The National Institute for Health and Care Excellence (NICE) outlines how women taking HRT have a higher risk of breast cancer but lower risk of osteoporosis

The NHS watchdog has concluded that hormone replacement therapy (HRT) does not shorten women’s lifespan on average.

The National Institute for Health and Care Excellence (NICE) has conducted a review of all available evidence and outlined for the first time the risks versus the benefits of taking HRT. It has concluded women taking the drugs have a slightly higher risk of breast cancer however its impact on mortality appears to be balanced by other benefits such as improved bone health and a lower risk of fractures in old age. HRT is taken to tackle debilitating symptoms such as hot flushes, insomnia, brain fog and low mood.

Professor Jonathan Benger, chief medical officer at NICE, told a briefing in central London there was “good evidence” that menopausal women in Britain are not currently getting “high quality care” on the NHS. He said: “HRT is very effective, and treating the main symptoms of menopause, but it does have a balance of risks and benefits. We recommend that it’s offered to women because if they have symptoms it’s an effective treatment. Overall it doesn’t change your life expectancy. Women might think… ‘should I take a treatment that improves my symptoms now, if it’s going to shorten my long term life expectancy?’ That would be the wrong message.”

The menopause is a period of transition in a woman’s life when menstruation stops due to a drop in hormone production. It usually happens between the ages of 45 and 55. There are currently around 13 million women who are either menopausal or perimenopausal – the period immediately preceding the menopause.

The new NICE guidance will be delivered to doctors across the NHS in the form of a “discussion aid” to help them advise women considering starting HRT.

Its assessment focused on the period of a woman’s life between 50 and 70. It found on average 59 women out of every 1,000 who never take HRT will develop breast cancer. When looking at women during the same period of their life who do take HRT for five years then 79 out of every 1,000 develop breast cancer. Then among women who take a HRT for ten years 92 out of every 1,000 develop breast cancer. This is 33 more women per every thousand compared to women who never take HRT.

For heart attacks and strokes there is no effect on a woman’s risk whether or not they take HRT. For dementia the data suggests there could be an increased risk among those who take HRT but only if it is started after the age of 65.

However when looking at the effect on the risk of osteoporosis and brittle bones the guidance focused on women from the age of 50 to 60. It found 127 women out of 1,000 women who never take HRT experience a “fragility fracture”. By contrast, 80 women out of 1,000 women who take HRT for 10 years from the age of 50 experience a fragility fracture.
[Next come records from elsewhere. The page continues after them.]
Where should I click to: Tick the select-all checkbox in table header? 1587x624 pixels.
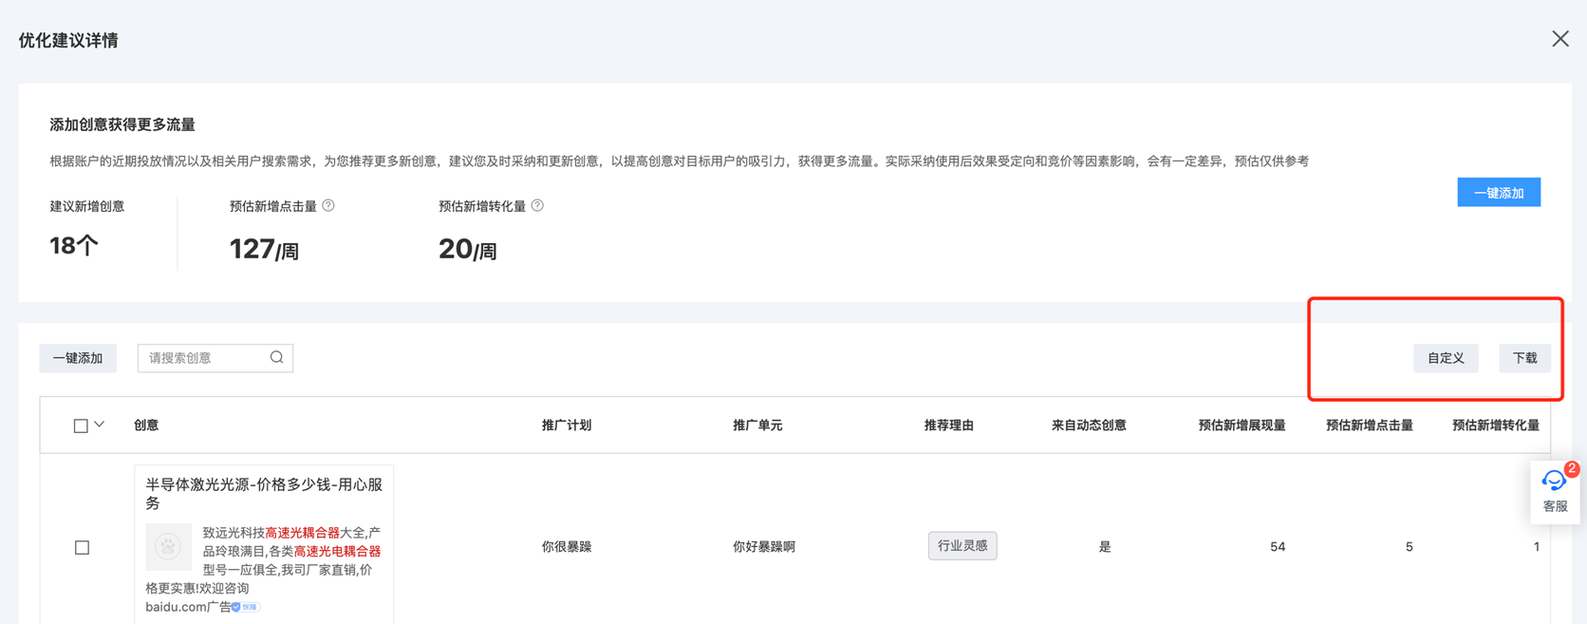coord(81,425)
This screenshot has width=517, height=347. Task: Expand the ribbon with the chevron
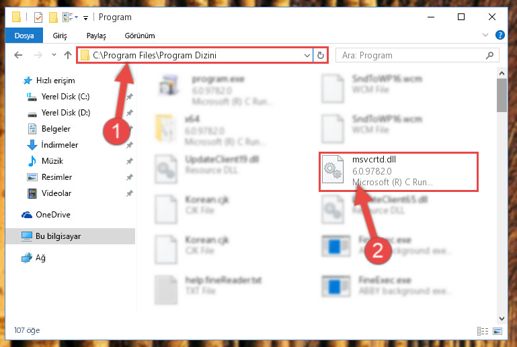[x=485, y=35]
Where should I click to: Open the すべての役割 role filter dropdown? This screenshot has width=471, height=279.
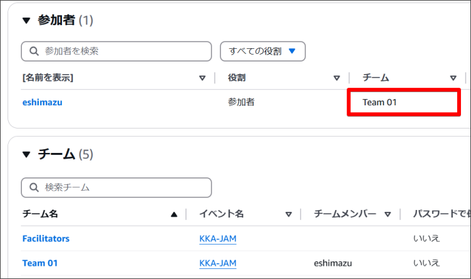click(262, 51)
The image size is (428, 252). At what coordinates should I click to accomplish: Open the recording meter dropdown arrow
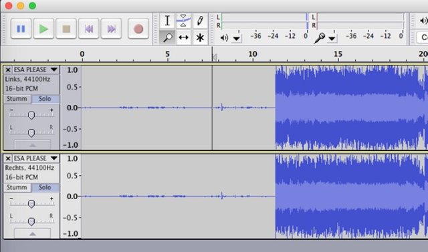tap(332, 39)
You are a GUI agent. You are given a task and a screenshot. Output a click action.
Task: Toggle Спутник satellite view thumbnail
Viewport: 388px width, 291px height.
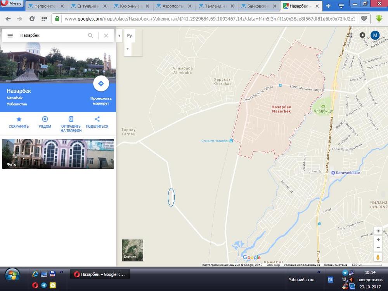[133, 249]
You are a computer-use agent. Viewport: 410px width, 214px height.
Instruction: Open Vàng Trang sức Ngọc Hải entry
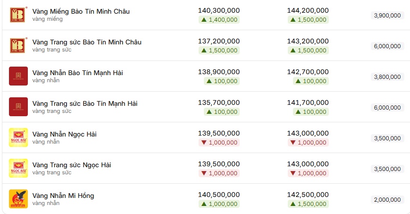(x=72, y=165)
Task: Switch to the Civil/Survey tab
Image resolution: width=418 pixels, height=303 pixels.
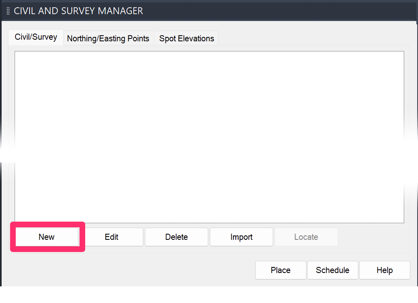Action: point(36,37)
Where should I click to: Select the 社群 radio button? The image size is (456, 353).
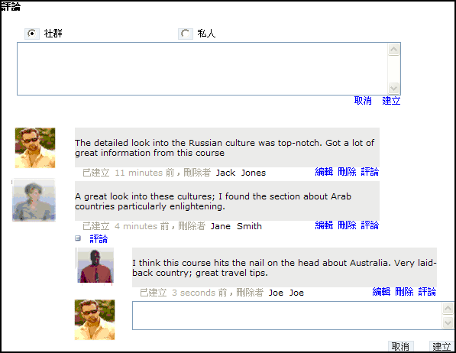(32, 34)
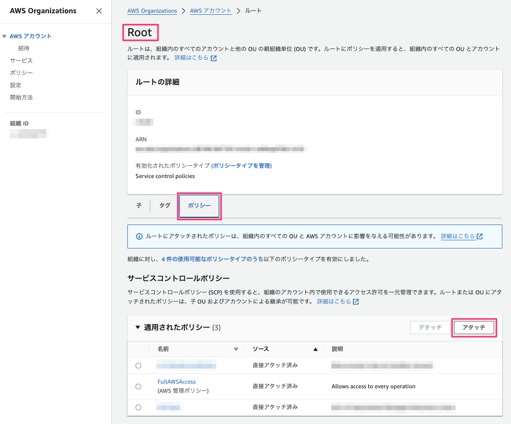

This is 47 fewer women.

Prof Benger, interim director of the centre for guidelines at NICE, added: “One of the key benefits of HRT, beyond the management of symptoms, is bone health. Fragility fractures in old age are a massive cause of morbidity, of pain and distress. That might be hips, it might be wrists, it might be in the spine, and there is no doubt that HRT protects against that.”

NHS data shows women are three times more likely to be offered HRT in wealthier areas than in less well off parts of the country. Campaigners have warned that women too often have to be “sharp elbowed and middle-class” to persuade GPs to prescribe the drugs.